As David Cameron’s smug beach-ball face smarms into Number Ten with the new mate he was laughing at a few days previously another, much more seismic, coalition has been hatching in the secret countryside lab of Orb studio wiz Dom Beken as he gets down with the good Dr Alex Paterson to forage and sculpt a new project the pair have been hatching like ferocious mega-tooled roosters and diligently pain-staking hens, now busting into the world with a huge flurry of clucking and crowing. H.F.B. ostensibly stands for High Frequency Bandwidth but also, as each track title attests, applies to the song in question. Their sound is a lustrous bed of Isaac Hayes cool grooves, deepest hiphop and dubbed-out sonic whoopee dunked in the opium chamber. First blast from their surreal salvo comes in the shape of three EPs, released at bi-weekly intervals since last month, all boasting another magic ingredient in the energised shape of MC Dynamax, European connection for both Afrika Bambaataa’s Zulu Nation and Ice T’s Rhyme Syndicate, adding his unearthly rhymes to a track on each EP – Harmless Feather Bed, Hill Film Blues and the monstrous Hundred Forty Billion from EP2, the most immediately grabbing track with its haunted melody and extra-terrestrial sparkle-bed.
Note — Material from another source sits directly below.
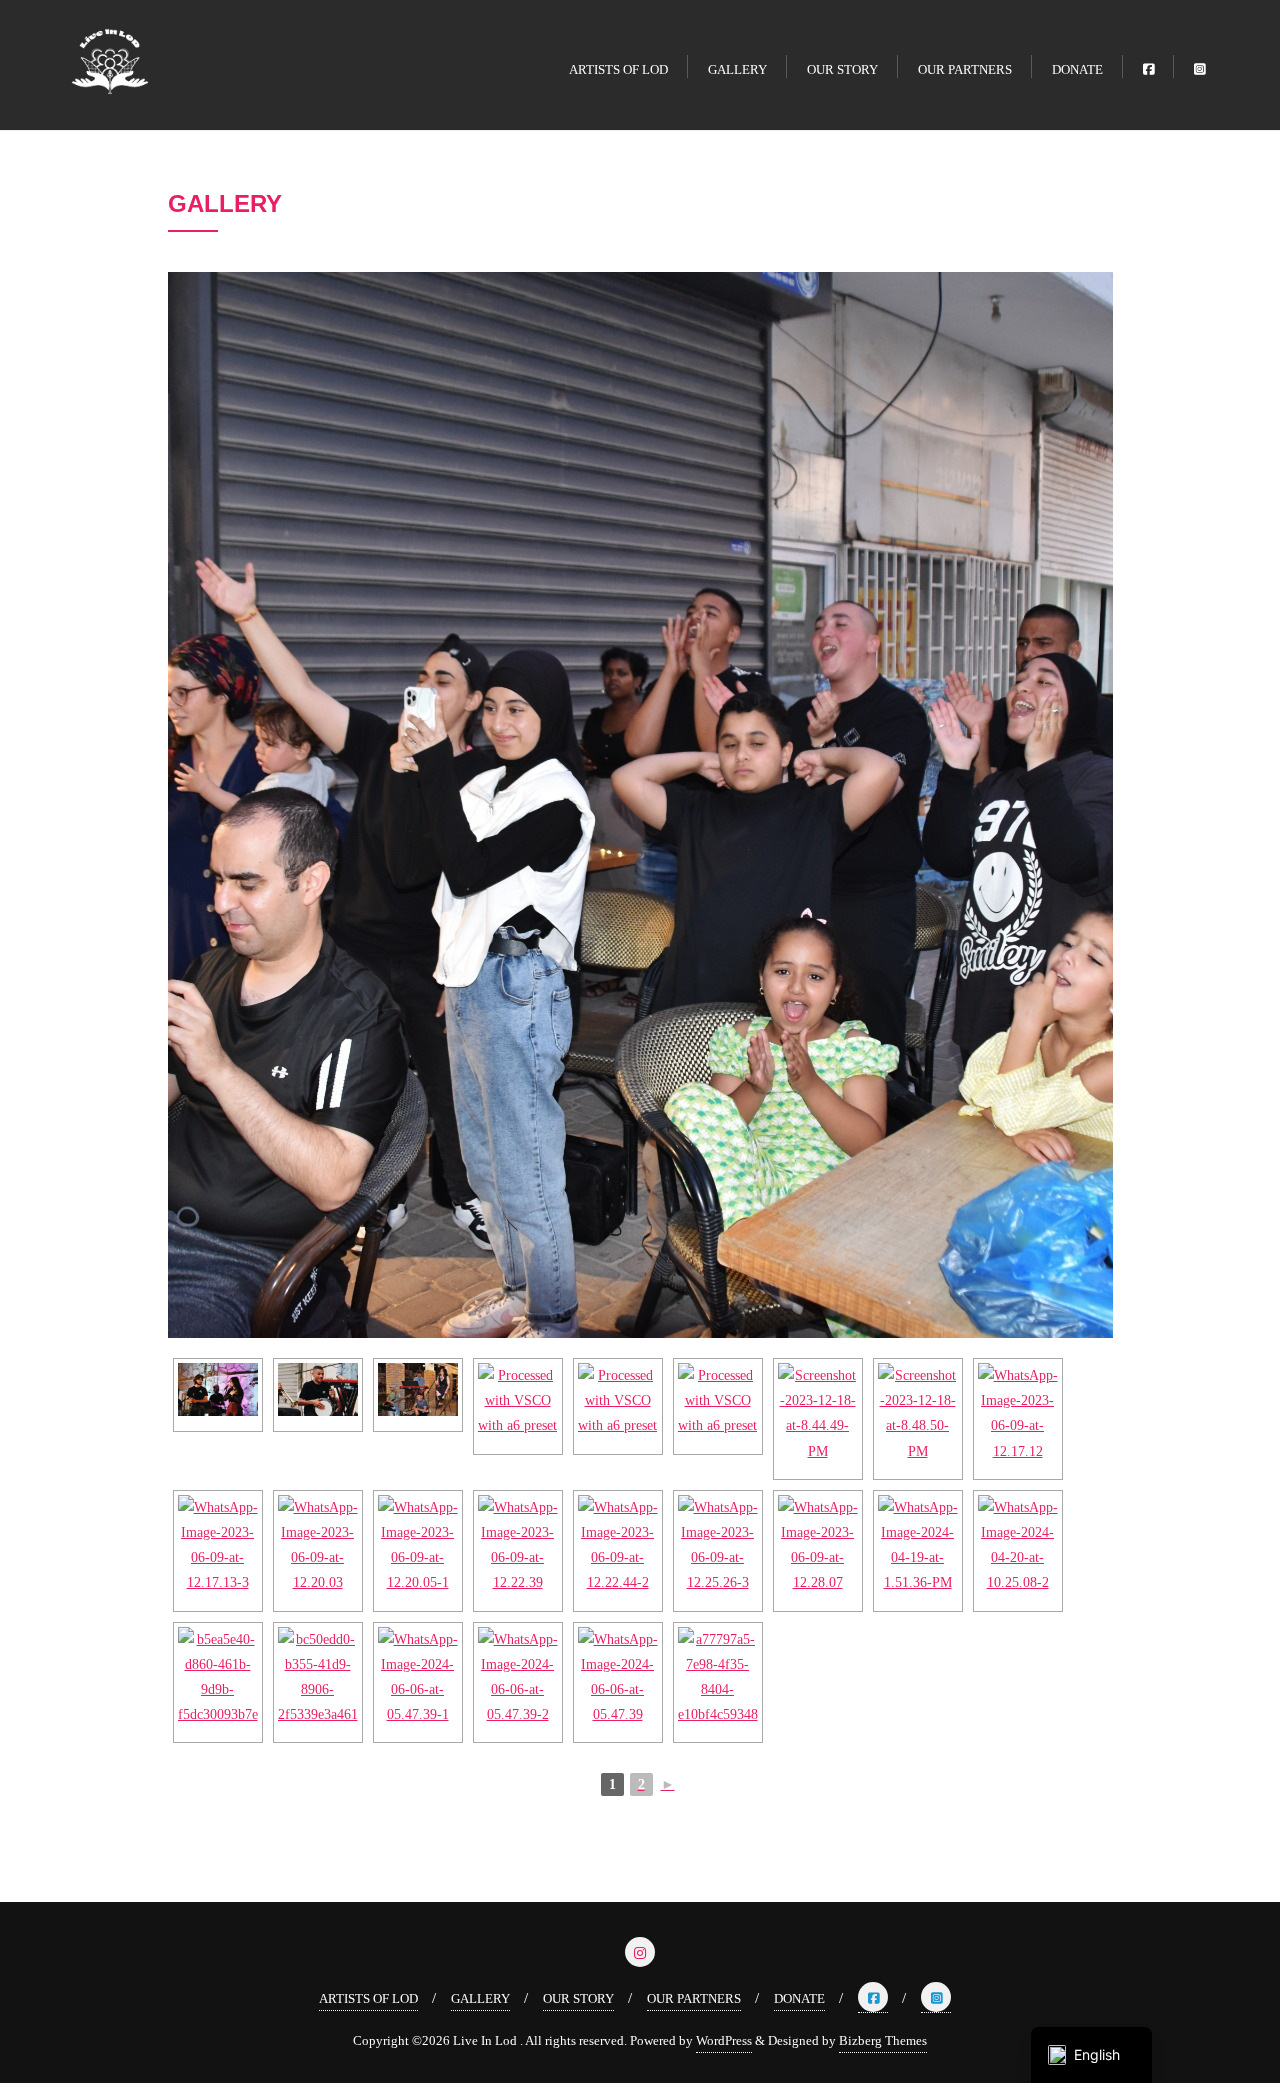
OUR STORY (578, 1998)
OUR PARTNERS (694, 1998)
Juliet Russell and Simone Niles bolster Mr Paterson’s chant vocals on the euphoric High Five Brother like Labelle in a floatation tank. Orb fans attracted by Alex’s name will love the deliriously intoxicating cable laid in their in astro-skids but everybody can now appreciate that the whole point was always encompassing all great music, including proper hiphop and the soothing effect of sweet soul music. Undoubtedly the year’s most unusual, surprising and mindblowing sounds cape. Incubation is over, there is magic wafting out of the hen-house again.